PDA

View Full Version : System build with optimized SSD


AceNZ
08-31-09, 01:47 AM
I'm just starting on a new high-end PC build, and have decided to use SSD this time around. I've resisted RAID in the past for many reasons, including noise. The idea of having silent, low-power SSD that's also fast has been enough to prompt me to build a new system.

I would be interested in hearing suggestions for high-end components: motherboard, RAID controllers, power supply, etc. My budget is roughly US$10K. My priorities are (in order): reliability, noise, performance, cost.

I have a few questions:

-- How many SSD drives can fit in a single 3.5" or 5.5" drive bay, and what's the best way to pack them in?

-- Does anyone make an external enclosure that holds multiple 2.5" drives, to help simplify drive swaps in the event of failures?

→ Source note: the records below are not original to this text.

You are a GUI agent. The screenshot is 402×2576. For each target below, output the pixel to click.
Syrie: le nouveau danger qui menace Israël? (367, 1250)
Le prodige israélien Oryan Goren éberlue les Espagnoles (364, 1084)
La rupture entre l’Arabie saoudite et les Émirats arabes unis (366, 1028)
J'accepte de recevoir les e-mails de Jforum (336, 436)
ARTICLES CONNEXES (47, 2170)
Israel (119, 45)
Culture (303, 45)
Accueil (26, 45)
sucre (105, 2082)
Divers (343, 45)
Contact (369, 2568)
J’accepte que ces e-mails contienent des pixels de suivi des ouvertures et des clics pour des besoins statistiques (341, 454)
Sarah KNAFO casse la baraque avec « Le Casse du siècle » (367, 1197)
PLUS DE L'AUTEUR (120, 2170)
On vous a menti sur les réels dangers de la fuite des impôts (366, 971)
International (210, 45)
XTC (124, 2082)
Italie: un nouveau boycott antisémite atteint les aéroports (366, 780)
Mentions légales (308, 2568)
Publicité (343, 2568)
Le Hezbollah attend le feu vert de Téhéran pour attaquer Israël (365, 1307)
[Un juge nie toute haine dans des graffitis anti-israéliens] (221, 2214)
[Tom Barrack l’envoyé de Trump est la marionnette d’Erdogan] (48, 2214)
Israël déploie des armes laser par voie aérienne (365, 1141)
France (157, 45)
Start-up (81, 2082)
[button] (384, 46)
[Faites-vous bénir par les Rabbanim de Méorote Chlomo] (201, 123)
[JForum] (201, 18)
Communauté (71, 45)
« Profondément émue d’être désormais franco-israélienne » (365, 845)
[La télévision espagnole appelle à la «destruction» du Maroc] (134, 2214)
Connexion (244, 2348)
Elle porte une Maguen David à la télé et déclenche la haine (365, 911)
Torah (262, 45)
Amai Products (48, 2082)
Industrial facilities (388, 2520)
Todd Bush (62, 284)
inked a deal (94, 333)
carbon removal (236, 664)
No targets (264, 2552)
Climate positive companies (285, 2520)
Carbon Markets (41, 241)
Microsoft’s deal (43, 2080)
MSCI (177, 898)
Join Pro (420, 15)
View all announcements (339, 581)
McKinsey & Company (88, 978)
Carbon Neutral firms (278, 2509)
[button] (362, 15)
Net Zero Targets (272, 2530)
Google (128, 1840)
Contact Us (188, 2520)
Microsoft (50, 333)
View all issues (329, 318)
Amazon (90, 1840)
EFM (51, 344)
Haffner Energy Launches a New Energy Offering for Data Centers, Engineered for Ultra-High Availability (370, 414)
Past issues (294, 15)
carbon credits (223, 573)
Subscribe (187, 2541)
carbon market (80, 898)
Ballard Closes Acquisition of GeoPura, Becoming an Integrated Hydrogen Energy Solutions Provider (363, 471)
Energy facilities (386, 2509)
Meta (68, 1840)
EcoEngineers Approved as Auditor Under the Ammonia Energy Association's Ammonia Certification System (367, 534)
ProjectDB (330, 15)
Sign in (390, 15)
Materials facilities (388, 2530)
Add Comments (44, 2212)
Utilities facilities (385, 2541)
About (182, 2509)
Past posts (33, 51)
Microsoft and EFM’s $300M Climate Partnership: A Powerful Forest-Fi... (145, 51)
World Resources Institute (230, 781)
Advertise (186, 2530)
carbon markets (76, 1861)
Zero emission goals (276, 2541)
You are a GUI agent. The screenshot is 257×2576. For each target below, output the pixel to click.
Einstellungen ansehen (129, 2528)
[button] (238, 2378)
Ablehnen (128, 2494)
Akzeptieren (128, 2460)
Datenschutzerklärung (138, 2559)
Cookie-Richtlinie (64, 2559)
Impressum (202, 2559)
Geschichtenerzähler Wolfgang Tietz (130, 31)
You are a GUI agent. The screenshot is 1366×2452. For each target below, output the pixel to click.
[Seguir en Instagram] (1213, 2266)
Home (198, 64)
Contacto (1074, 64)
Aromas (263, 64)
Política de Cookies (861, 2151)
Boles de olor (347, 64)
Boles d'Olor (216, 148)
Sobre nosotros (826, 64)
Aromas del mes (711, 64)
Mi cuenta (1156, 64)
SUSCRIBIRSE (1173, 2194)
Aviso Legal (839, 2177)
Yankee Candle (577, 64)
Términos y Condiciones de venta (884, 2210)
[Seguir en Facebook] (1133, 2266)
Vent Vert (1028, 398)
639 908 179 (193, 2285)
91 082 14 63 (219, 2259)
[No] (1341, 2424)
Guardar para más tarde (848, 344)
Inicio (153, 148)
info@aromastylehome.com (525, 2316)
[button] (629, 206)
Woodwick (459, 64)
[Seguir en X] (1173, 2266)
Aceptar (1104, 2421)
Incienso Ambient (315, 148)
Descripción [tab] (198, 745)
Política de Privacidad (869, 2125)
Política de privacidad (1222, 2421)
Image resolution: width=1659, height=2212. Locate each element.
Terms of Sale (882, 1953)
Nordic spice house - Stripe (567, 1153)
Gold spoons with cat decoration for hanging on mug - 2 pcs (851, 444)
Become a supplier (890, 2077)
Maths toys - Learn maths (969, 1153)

-- What's the best RAID level for SSD? RAID-5 seems like the obvious choice, since having the parity blocks spread out among all drives would distribute the wear from disk writes. RAID-1 or -10 doesn't seem good, since their performance benefits are in largely due to offsetting rotational delay, which doesn't exist in SSD. No rotational delay would also seem to offset one of the big perf-related disadvantages of RAID-5.

-- I've read that formatting the drives with a size that's less than the size of the device can help with performance. Is that correct? If so, is it enough of a gain to be worth doing?

-- What's the optimal NTFS cluster size for SSD? With 4KB blocks and 512KB pages, it seems like something larger than the Windows default of 4KB would help reduce the number of files sharing each page, and thereby help reduce the number of pages that need to be erased during updates.

-- What's the optimal stripe size for SSD?

-- Has anyone tried using SSD for a database? If so, how does the write load impact device lifetime?

-- Is there a performance impact of mixing reads and writes on the same drive?

-- Given the 4:1 or so cost-per-byte difference between the Intel X25-M and the X25-E (vs 2.5:1 write performance), when would you consider using the -E? From a performance perspective, it seems like you would end up with a much faster system by striping four Ms together than with a single E.

-- How much does the RAM cache on a typical RAID controller really help? Is 2GB really better than 512MB? Maybe it helps more for Windows than for a database? In the past, I've often seen better DB performance when I disable the cache.

Super Nade
08-31-09, 09:08 AM
Welcome to the forums! :welcome:

Answers are in orange text. :)

I'm just starting on a new high-end PC build, and have decided to use SSD this time around. I've resisted RAID in the past for many reasons, including noise. The idea of having silent, low-power SSD that's also fast has been enough to prompt me to build a new system.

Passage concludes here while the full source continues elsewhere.